Next, we will import the .cif_ringEdges
file downloaded from the RING server into a Pandas DataFrame, and then merge the residue-residue interactions (edges) with the C-alpha atom coordinates from the PDB file.
This should produce a data frame with ‘source’ and ‘target’ node columns, followed by the corresponding x, y, z coordinates for both the ‘source’ and ‘target’ nodes, similar to the example shown below.
Lastly, with the Plotly and NetworkX libraries, we can create a script to generate an interactive 3D network visualization.
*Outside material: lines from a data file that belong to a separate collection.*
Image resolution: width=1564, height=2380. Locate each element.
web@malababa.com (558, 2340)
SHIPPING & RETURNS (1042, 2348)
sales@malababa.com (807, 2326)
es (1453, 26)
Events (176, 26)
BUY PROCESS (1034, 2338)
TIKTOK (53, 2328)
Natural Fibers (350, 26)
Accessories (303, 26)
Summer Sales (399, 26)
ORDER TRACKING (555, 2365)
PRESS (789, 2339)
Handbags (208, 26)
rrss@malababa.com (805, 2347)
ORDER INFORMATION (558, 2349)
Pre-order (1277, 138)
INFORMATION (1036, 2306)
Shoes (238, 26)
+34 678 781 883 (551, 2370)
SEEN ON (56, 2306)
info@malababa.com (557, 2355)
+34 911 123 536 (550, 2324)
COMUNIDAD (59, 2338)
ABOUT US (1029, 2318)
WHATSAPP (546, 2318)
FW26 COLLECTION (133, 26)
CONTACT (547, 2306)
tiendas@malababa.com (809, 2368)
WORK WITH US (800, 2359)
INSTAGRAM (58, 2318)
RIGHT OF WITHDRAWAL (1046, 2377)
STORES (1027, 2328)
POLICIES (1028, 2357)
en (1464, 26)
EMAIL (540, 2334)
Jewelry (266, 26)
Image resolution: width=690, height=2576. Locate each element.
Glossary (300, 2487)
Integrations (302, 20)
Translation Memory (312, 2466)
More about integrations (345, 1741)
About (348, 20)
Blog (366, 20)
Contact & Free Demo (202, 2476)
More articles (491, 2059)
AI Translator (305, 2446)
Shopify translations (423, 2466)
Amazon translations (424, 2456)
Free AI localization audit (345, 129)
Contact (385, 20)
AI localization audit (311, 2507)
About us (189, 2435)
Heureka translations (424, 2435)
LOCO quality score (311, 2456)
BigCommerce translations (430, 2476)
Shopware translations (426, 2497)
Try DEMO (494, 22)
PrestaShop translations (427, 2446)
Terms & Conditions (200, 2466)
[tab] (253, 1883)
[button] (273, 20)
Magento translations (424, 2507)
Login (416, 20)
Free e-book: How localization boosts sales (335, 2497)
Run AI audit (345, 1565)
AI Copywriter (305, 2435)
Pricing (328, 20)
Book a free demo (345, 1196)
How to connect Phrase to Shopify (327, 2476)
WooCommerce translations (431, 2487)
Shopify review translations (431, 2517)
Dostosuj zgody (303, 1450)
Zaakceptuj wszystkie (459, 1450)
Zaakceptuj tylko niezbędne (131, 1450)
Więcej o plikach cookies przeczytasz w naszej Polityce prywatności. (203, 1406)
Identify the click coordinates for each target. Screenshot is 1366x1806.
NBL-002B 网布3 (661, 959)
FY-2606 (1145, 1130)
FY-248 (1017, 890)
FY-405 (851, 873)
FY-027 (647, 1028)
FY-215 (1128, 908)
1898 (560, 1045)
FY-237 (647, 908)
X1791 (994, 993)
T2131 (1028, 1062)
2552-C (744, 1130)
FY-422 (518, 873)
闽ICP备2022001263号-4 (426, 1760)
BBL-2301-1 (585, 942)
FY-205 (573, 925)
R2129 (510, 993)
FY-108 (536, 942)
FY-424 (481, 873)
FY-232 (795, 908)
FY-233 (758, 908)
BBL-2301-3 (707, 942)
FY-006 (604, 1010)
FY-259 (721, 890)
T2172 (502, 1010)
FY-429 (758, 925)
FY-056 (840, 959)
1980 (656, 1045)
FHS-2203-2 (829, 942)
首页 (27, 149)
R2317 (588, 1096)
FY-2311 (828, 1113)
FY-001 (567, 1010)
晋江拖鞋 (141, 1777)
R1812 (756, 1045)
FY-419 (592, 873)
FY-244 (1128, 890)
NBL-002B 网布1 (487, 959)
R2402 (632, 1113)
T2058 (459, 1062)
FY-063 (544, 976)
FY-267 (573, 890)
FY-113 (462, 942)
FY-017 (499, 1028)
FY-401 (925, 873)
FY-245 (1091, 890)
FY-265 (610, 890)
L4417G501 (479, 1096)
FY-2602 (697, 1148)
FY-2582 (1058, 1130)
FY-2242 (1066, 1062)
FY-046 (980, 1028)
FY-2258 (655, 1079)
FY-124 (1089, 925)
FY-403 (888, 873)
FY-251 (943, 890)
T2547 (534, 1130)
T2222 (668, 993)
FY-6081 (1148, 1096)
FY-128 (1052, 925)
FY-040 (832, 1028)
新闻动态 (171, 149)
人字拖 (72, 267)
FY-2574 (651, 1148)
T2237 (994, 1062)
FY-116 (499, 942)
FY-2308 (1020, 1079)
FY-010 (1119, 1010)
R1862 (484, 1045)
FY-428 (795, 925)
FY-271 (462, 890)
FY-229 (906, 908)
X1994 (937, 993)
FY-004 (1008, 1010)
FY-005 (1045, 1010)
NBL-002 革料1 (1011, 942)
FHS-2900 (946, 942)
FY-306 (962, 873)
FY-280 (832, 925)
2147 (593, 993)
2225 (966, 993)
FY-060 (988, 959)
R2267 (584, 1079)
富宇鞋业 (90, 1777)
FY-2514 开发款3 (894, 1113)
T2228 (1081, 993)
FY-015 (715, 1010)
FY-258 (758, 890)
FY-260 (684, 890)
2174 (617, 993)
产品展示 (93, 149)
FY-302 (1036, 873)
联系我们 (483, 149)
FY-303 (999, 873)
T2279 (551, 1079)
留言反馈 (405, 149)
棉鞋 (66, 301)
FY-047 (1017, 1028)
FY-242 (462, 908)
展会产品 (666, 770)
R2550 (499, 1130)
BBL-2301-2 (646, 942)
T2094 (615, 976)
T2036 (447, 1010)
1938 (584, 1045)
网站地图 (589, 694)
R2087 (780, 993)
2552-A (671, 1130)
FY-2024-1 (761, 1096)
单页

Observe that the code creates a Networkx graph object from the edgelist_7tt8_coords
data frame. Please, note that the graph object isn’t necessary to create the 3D network visualization. This code snippet is included for a future post, where the graph object will be used to calculate various measures of centrality which will be mapped to the network’s visual features. The data frame is parsed using standard Python operations. Coordinates for each residue are extracted and with duplicate nodes being removed. Each residue is linked to a text marker in the 3D plot displaying a residue names and sequence position label. Hover labels are also assigned, but note that the label information is redundant. This information was left as a place holder. In a future post I will demonstrate how the hover label can be used to annotate the network with other information such as centrality score, evolutionary conservation score, or links to other databases. The Plotly figure is easily customizable with figure title, axis grids, and node and edge properties. The result is an interactive 3D network that allows users to explore the relationships between residues in any PSN. Images of the 7TT8 PSN are displayed below.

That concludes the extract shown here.